What is expected.
Work out how many lines in the records include the word "each", then answer with nothing but that number.

Data listing.
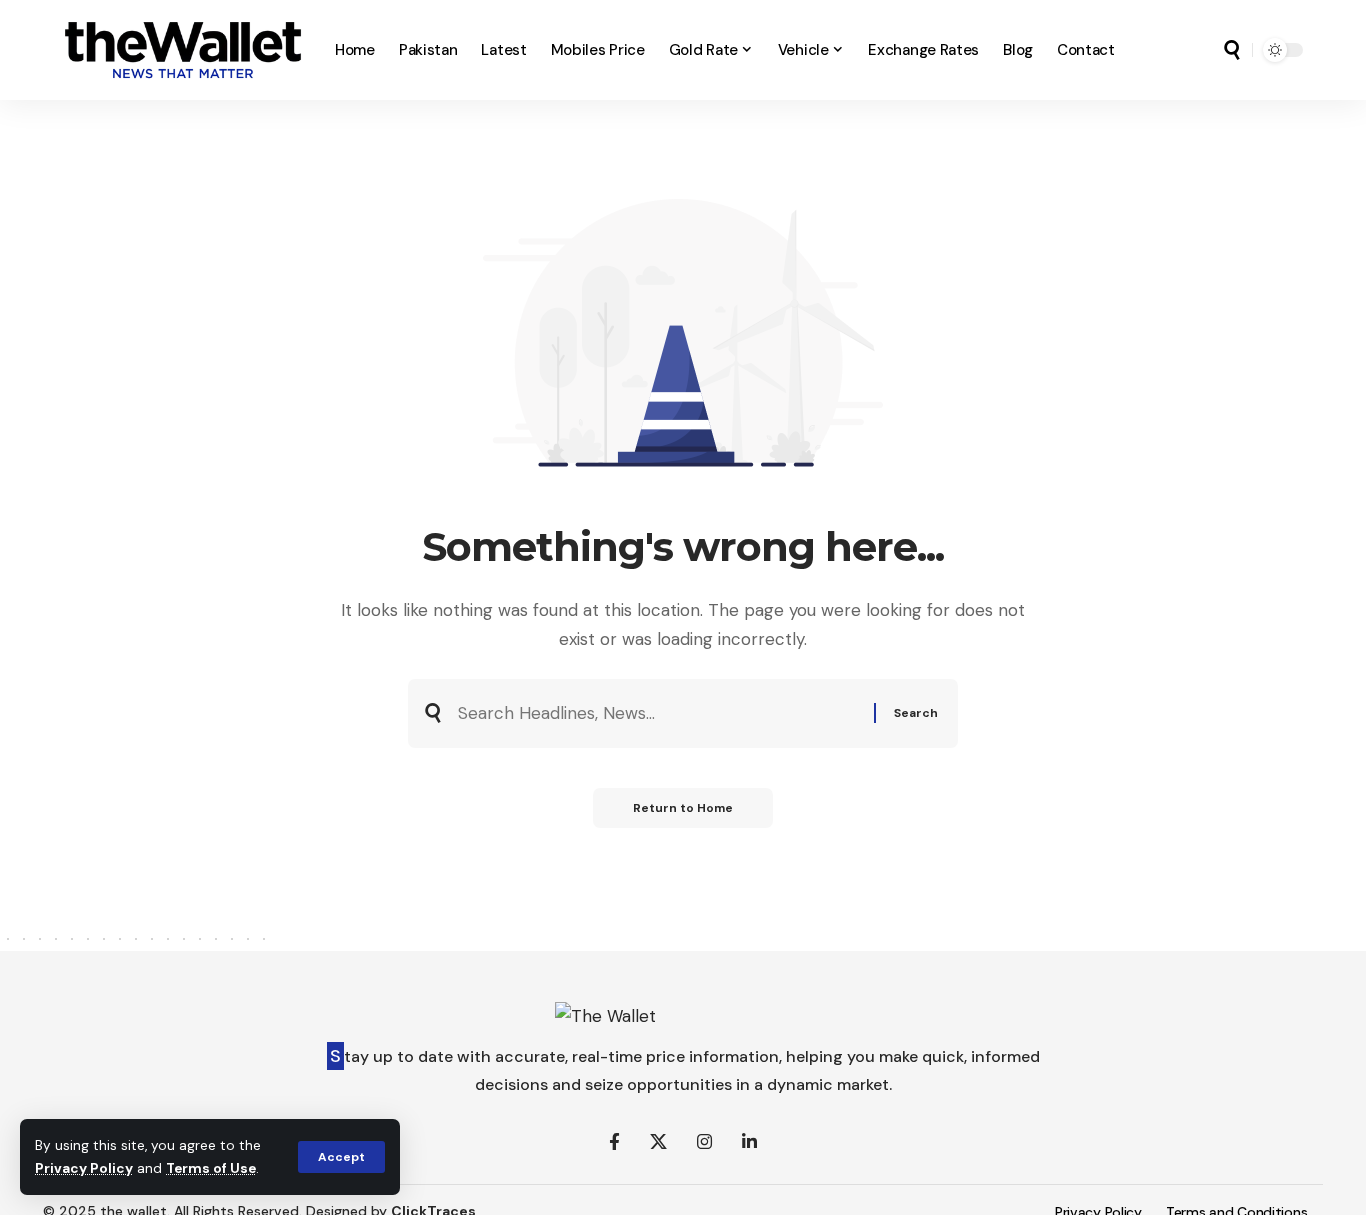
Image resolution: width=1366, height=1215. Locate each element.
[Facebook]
--
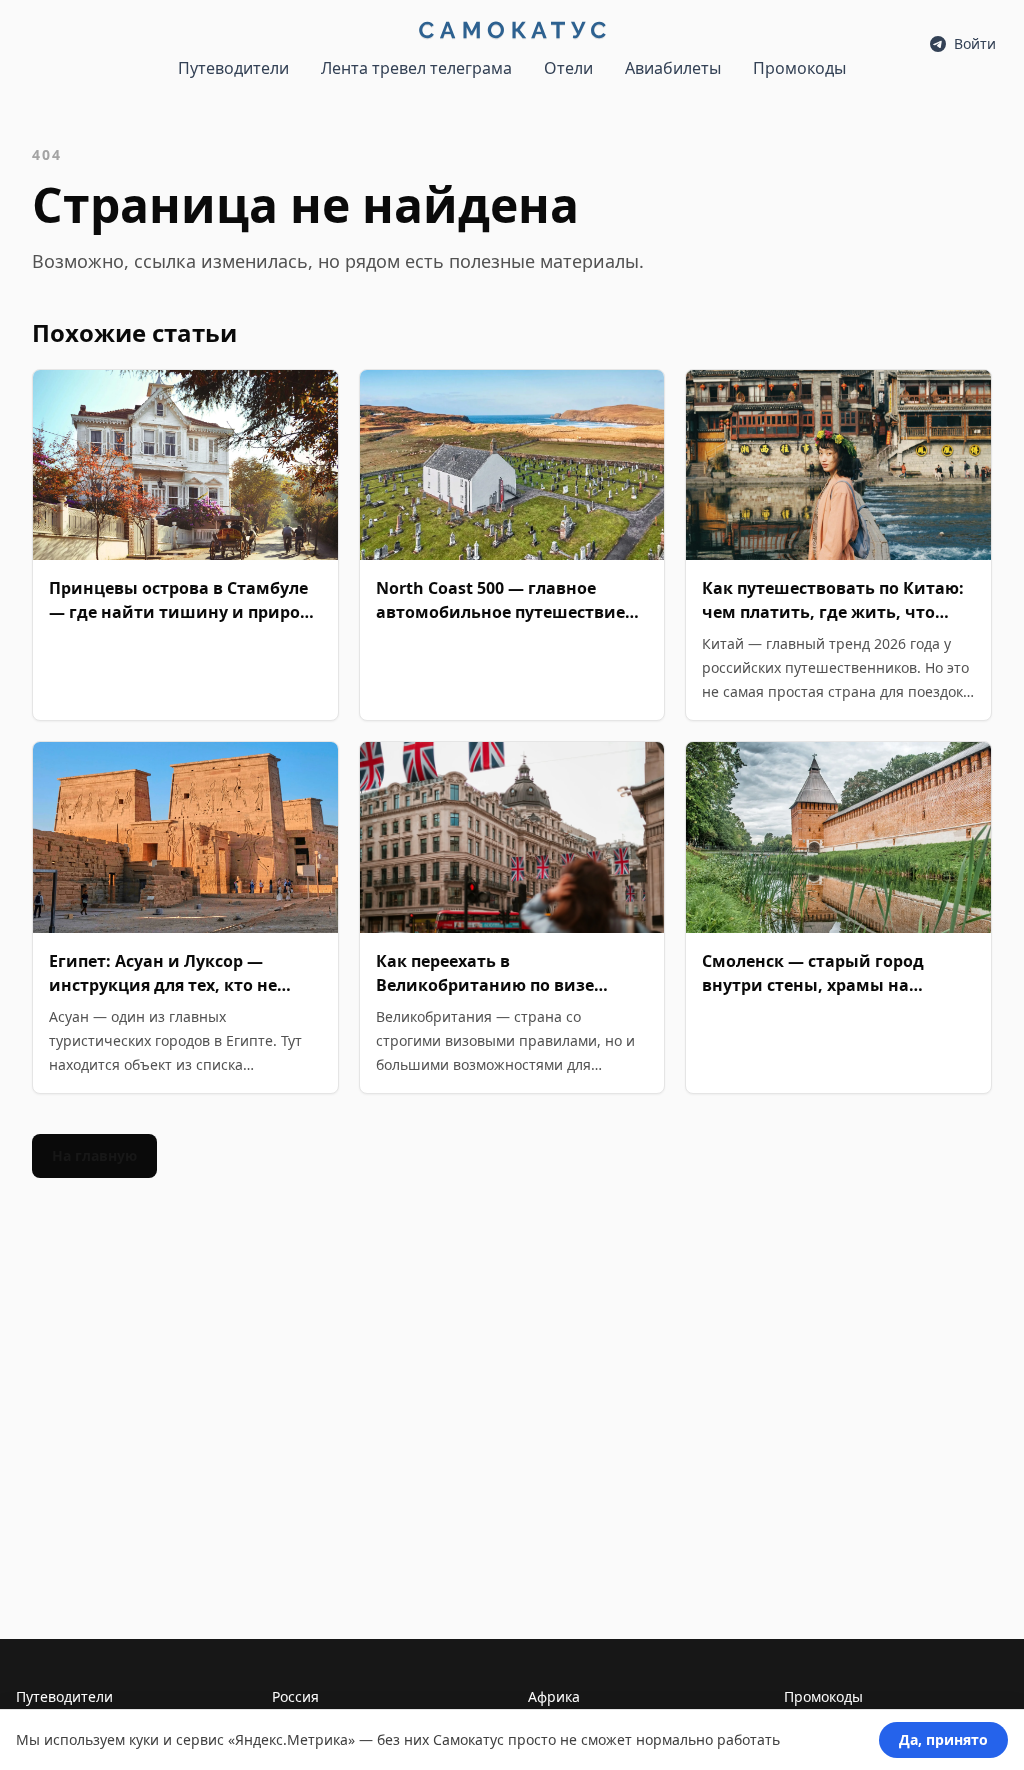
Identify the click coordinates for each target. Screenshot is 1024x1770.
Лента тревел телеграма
---
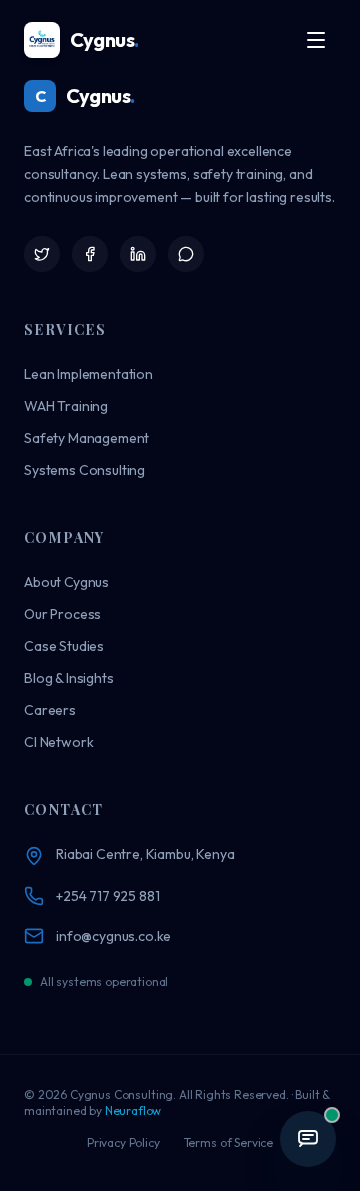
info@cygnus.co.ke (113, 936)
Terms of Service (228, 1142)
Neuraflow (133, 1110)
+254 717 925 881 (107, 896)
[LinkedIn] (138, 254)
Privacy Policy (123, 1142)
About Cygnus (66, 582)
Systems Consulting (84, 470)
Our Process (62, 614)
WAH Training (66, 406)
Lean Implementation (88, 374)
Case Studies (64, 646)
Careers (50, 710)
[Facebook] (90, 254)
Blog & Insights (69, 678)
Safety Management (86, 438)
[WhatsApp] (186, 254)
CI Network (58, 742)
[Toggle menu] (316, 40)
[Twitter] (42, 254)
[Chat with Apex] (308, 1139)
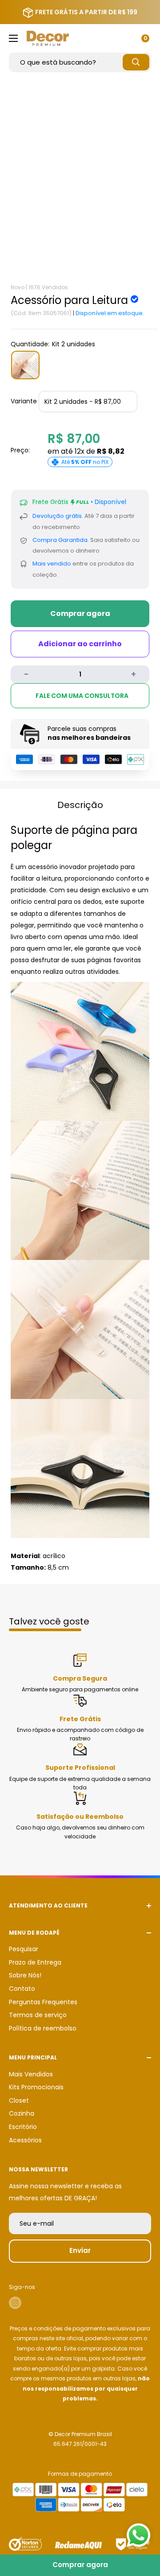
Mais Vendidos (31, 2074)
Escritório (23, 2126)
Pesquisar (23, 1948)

Reply.
2